TASK BRIEF
Quote every entry word for word.

RECORDED INFORMATION
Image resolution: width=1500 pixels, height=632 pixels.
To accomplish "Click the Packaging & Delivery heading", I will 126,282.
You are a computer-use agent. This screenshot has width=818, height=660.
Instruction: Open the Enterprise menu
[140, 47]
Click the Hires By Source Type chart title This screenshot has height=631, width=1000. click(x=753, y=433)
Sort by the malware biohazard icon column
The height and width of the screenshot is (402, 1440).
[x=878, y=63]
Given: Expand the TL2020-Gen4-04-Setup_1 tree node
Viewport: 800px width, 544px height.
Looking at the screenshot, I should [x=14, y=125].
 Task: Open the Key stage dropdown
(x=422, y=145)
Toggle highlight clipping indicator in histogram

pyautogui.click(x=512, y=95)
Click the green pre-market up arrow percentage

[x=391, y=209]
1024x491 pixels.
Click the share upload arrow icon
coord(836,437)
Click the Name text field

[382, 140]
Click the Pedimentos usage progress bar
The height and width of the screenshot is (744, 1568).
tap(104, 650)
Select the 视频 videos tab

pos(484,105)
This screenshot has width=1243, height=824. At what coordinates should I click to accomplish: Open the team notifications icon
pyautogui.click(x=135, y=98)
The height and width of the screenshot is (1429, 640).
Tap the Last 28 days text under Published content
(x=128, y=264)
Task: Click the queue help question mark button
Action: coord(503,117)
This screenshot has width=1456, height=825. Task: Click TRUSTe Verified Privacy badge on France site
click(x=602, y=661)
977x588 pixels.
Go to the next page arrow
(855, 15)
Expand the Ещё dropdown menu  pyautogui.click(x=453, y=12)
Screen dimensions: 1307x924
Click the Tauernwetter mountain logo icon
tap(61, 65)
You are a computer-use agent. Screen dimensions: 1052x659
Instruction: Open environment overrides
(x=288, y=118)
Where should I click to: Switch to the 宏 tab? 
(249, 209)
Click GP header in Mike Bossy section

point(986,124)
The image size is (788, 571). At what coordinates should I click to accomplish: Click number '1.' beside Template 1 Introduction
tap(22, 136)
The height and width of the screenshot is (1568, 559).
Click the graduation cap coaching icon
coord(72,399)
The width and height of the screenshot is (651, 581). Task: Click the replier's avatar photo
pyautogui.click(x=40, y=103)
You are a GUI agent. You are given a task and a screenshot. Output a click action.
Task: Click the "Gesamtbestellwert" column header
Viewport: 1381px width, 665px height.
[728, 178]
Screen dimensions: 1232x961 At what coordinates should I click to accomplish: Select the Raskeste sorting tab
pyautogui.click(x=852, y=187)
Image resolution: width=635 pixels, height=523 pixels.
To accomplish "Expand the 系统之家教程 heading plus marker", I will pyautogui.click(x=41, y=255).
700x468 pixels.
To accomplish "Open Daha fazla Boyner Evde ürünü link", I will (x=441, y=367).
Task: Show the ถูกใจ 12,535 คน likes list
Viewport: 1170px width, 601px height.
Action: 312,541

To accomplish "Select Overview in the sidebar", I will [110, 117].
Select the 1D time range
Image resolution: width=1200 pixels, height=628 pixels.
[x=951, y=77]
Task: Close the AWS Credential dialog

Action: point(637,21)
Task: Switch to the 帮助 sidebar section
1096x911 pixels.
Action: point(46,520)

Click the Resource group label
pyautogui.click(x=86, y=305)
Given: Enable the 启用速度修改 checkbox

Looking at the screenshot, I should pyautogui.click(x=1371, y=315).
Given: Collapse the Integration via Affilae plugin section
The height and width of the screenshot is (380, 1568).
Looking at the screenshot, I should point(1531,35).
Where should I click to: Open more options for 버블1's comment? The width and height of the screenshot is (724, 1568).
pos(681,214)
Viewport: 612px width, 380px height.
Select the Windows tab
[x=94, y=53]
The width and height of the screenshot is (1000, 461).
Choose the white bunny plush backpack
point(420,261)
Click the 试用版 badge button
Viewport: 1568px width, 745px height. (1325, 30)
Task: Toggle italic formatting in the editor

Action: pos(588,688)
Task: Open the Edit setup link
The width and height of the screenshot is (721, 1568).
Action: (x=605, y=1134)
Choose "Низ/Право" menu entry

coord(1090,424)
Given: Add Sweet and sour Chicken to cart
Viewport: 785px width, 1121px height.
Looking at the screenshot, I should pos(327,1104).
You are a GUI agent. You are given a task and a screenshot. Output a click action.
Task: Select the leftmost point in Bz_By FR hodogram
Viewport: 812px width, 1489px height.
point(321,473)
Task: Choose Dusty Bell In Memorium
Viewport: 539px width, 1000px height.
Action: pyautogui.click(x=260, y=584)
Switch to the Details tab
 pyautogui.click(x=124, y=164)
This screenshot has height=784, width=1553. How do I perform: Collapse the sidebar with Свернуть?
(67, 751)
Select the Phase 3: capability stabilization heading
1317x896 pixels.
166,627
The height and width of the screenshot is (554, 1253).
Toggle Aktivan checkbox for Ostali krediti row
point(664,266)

PROBLEM SOLUTION
Image resolution: width=1500 pixels, height=632 pixels.
To accomplish "Click the Packaging & Delivery heading", I will 126,282.
You are a computer-use agent. This screenshot has width=818, height=660.
Instruction: Open the Enterprise menu
[140, 47]
Click the Hires By Source Type chart title This screenshot has height=631, width=1000. click(x=753, y=433)
Sort by the malware biohazard icon column
The height and width of the screenshot is (402, 1440).
[x=878, y=63]
Given: Expand the TL2020-Gen4-04-Setup_1 tree node
Viewport: 800px width, 544px height.
Looking at the screenshot, I should [x=14, y=125].
 Task: Open the Key stage dropdown
(x=422, y=145)
Toggle highlight clipping indicator in histogram

pyautogui.click(x=512, y=95)
Click the green pre-market up arrow percentage

[x=391, y=209]
1024x491 pixels.
Click the share upload arrow icon
coord(836,437)
Click the Name text field

[382, 140]
Click the Pedimentos usage progress bar
The height and width of the screenshot is (744, 1568).
tap(104, 650)
Select the 视频 videos tab

pos(484,105)
This screenshot has width=1243, height=824. At what coordinates should I click to accomplish: Open the team notifications icon
pyautogui.click(x=135, y=98)
The height and width of the screenshot is (1429, 640).
Tap the Last 28 days text under Published content
(x=128, y=264)
Task: Click the queue help question mark button
Action: coord(503,117)
This screenshot has width=1456, height=825. Task: Click TRUSTe Verified Privacy badge on France site
click(x=602, y=661)
977x588 pixels.
Go to the next page arrow
(855, 15)
Expand the Ещё dropdown menu  pyautogui.click(x=453, y=12)
Screen dimensions: 1307x924
Click the Tauernwetter mountain logo icon
tap(61, 65)
You are a computer-use agent. Screen dimensions: 1052x659
Instruction: Open environment overrides
(x=288, y=118)
Where should I click to: Switch to the 宏 tab? 
(249, 209)
Click GP header in Mike Bossy section

point(986,124)
The image size is (788, 571). At what coordinates should I click to accomplish: Click number '1.' beside Template 1 Introduction
tap(22, 136)
The height and width of the screenshot is (1568, 559).
Click the graduation cap coaching icon
coord(72,399)
The width and height of the screenshot is (651, 581). Task: Click the replier's avatar photo
pyautogui.click(x=40, y=103)
You are a GUI agent. You are given a task and a screenshot. Output a click action.
Task: Click the "Gesamtbestellwert" column header
Viewport: 1381px width, 665px height.
[728, 178]
Screen dimensions: 1232x961 At what coordinates should I click to accomplish: Select the Raskeste sorting tab
pyautogui.click(x=852, y=187)
Image resolution: width=635 pixels, height=523 pixels.
To accomplish "Expand the 系统之家教程 heading plus marker", I will pyautogui.click(x=41, y=255).
700x468 pixels.
To accomplish "Open Daha fazla Boyner Evde ürünü link", I will (x=441, y=367).
Task: Show the ถูกใจ 12,535 คน likes list
Viewport: 1170px width, 601px height.
Action: 312,541

To accomplish "Select Overview in the sidebar", I will [110, 117].
Select the 1D time range
Image resolution: width=1200 pixels, height=628 pixels.
[x=951, y=77]
Task: Close the AWS Credential dialog

Action: point(637,21)
Task: Switch to the 帮助 sidebar section
1096x911 pixels.
Action: point(46,520)

Click the Resource group label
pyautogui.click(x=86, y=305)
Given: Enable the 启用速度修改 checkbox

Looking at the screenshot, I should pyautogui.click(x=1371, y=315).
Given: Collapse the Integration via Affilae plugin section
The height and width of the screenshot is (380, 1568).
Looking at the screenshot, I should point(1531,35).
Where should I click to: Open more options for 버블1's comment? The width and height of the screenshot is (724, 1568).
pos(681,214)
Viewport: 612px width, 380px height.
Select the Windows tab
[x=94, y=53]
The width and height of the screenshot is (1000, 461).
Choose the white bunny plush backpack
point(420,261)
Click the 试用版 badge button
Viewport: 1568px width, 745px height. (1325, 30)
Task: Toggle italic formatting in the editor

Action: pos(588,688)
Task: Open the Edit setup link
The width and height of the screenshot is (721, 1568).
Action: (x=605, y=1134)
Choose "Низ/Право" menu entry

coord(1090,424)
Given: Add Sweet and sour Chicken to cart
Viewport: 785px width, 1121px height.
Looking at the screenshot, I should pos(327,1104).
You are a GUI agent. You are given a task and a screenshot. Output a click action.
Task: Select the leftmost point in Bz_By FR hodogram
Viewport: 812px width, 1489px height.
point(321,473)
Task: Choose Dusty Bell In Memorium
Viewport: 539px width, 1000px height.
Action: pyautogui.click(x=260, y=584)
Switch to the Details tab
 pyautogui.click(x=124, y=164)
This screenshot has height=784, width=1553. How do I perform: Collapse the sidebar with Свернуть?
(67, 751)
Select the Phase 3: capability stabilization heading
1317x896 pixels.
166,627
The height and width of the screenshot is (554, 1253).
Toggle Aktivan checkbox for Ostali krediti row
point(664,266)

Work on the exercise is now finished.